I just
updated
the phytools function force.ultrametric
to print the following message (unless explicitly
turned off by the user by setting the optional argument message=FALSE
):
## ***************************************************************
## * Note: *
## * force.ultrametric does not include a formal method to *
## * ultrametricize a tree & should only be used to coerce to *
## * a phylogeny that fails is.ultramtric due to rounding -- *
## * not as a substitute for formal rate-smoothing methods. *
## ***************************************************************
The reason that I decided that this warning was necessary because I've seen force.ultrametric
used in some papers in lieu of a formal rate-smoothing method for generating an ultrametric tree.
This is not appropriate.
What is force.ultrametric
for then?

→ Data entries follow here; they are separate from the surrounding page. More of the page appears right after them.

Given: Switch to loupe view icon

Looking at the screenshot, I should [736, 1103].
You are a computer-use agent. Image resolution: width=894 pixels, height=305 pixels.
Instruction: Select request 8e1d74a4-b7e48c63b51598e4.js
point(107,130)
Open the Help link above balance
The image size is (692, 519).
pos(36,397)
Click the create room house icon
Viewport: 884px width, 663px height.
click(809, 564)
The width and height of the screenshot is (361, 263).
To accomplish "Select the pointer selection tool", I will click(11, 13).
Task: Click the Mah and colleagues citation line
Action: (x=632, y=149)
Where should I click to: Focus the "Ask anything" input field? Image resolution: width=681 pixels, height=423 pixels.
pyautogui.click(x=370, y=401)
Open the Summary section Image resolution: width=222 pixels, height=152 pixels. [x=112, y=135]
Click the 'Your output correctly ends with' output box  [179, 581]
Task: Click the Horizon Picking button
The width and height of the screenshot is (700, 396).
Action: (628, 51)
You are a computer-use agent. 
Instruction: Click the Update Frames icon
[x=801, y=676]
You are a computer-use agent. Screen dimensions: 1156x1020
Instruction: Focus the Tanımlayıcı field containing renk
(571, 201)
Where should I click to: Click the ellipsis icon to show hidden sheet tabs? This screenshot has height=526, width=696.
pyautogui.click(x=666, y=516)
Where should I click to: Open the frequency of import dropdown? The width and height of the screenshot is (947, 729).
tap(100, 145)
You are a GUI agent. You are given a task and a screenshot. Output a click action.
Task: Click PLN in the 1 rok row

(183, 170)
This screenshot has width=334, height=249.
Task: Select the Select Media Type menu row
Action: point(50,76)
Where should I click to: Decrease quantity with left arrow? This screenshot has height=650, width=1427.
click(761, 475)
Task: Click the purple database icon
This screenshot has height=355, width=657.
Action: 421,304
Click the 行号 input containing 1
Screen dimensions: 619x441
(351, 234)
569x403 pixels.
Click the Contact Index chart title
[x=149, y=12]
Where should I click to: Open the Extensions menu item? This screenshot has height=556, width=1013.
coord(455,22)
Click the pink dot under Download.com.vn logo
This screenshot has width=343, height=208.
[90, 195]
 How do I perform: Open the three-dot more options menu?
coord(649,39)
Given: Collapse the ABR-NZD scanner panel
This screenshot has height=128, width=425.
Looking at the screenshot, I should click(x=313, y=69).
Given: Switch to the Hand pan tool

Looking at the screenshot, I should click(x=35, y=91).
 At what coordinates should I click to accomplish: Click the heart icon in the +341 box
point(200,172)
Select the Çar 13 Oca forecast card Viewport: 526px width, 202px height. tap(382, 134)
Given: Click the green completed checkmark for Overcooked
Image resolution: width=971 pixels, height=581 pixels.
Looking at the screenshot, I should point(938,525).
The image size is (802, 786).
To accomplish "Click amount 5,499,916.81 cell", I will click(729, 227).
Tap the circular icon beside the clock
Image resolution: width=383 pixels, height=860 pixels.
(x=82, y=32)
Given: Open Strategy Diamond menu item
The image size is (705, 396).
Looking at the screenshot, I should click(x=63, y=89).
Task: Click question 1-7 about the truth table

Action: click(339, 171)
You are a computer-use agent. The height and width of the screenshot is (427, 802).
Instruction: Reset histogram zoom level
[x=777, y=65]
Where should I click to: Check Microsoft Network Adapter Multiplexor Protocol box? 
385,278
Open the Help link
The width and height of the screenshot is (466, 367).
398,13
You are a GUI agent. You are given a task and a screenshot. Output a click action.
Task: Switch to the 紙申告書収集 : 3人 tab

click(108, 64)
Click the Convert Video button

It's essentially a coercion method that forces a tree
that should be ultrametric, but that fails is.ultrametric
(perhaps, for example, due to
numerical precision or rounding of the edge lengths when it was written to file), to be so.
Here's what I mean.
Let's load the data object anoletree
that comes loaded with phytools.
library(phytools)
data(anoletree)
anoletree<-as.phylo(anoletree)
plotTree(anoletree,ftype="i",fsize=0.7,lwd=1)
Looks pretty ultrametric, right? It should be.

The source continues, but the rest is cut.